# what kind of air nailer to get?



## AtlanticWBConst. (May 12, 2006)

johnny331 said:


> I'd like to get an air nailer for 1/2" osb sheathing on walls, and to frame some partioning walls.
> 
> All the framing nailers seem to use too large of nails for the sheathing. Finish nailers don't have the head on the nail which worries me. I'd like to get one gun that does both... and is cheap.
> 
> What kind of nailer does everyone use for sheathing?

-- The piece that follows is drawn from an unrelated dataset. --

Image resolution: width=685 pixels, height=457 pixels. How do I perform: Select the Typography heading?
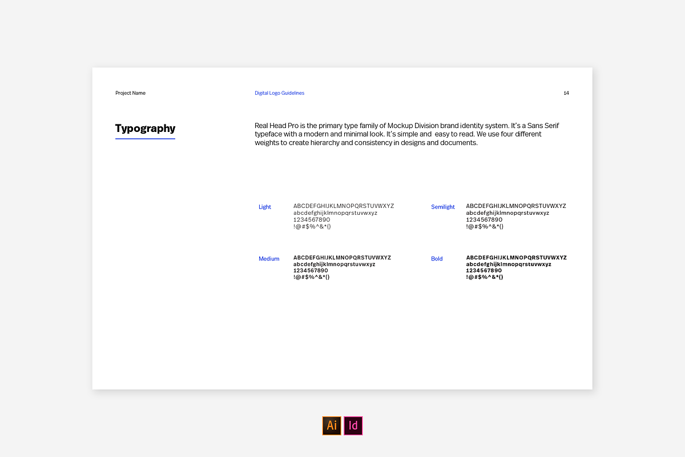(x=145, y=129)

We use a different gun for each application.

Sheathing:

http://www.bostitch.com/default.asp...BER=N75C-1&SDesc=Coil+Sheathing/Siding+Nailer

Framing:

http://www.bostitch.com/default.asp...R=N89C-1&SDesc=High-Power+Coil+Framing+Nailer

http://www.porter-cable.com/index.asp?e=547&p=4811


----------



## Brik (Jan 16, 2007)

I have the porter cable that Atlantic recommends and I can second the recommendation. You can get these reconditioned from time to time to save a few bucks. That PC nailer will shoot 2" as smallest nail. That would be fine for sheathing. Longer than you need but also not a problem. So, if you were to get one nailer for both framing and sheathing you want a framer and just use the smaller nails. I have even used 3" nails in sheathing when thats all I had available. No problem.


----------



## AtlanticWBConst. (May 12, 2006)

Actually, we use 2" to 2-1/2" *ring shank* nails for ext. sheathing...


----------



## Brik (Jan 16, 2007)

Good point - Yea, the PC will shoot Ring shanked and spiral nails down to 2".


----------



## johnny331 (May 29, 2007)

My local tool rental has the N75C-1 for $25/weekend. I used that last weekend, I'll get it again for a weekend or two in the future when I need it. My limited use of it doesn't justify me spending $300 or so for one to keep. 

It was a great little gun though, I used 2 1/2" nails with the adhesive on the ends. Thanks for the input.


----------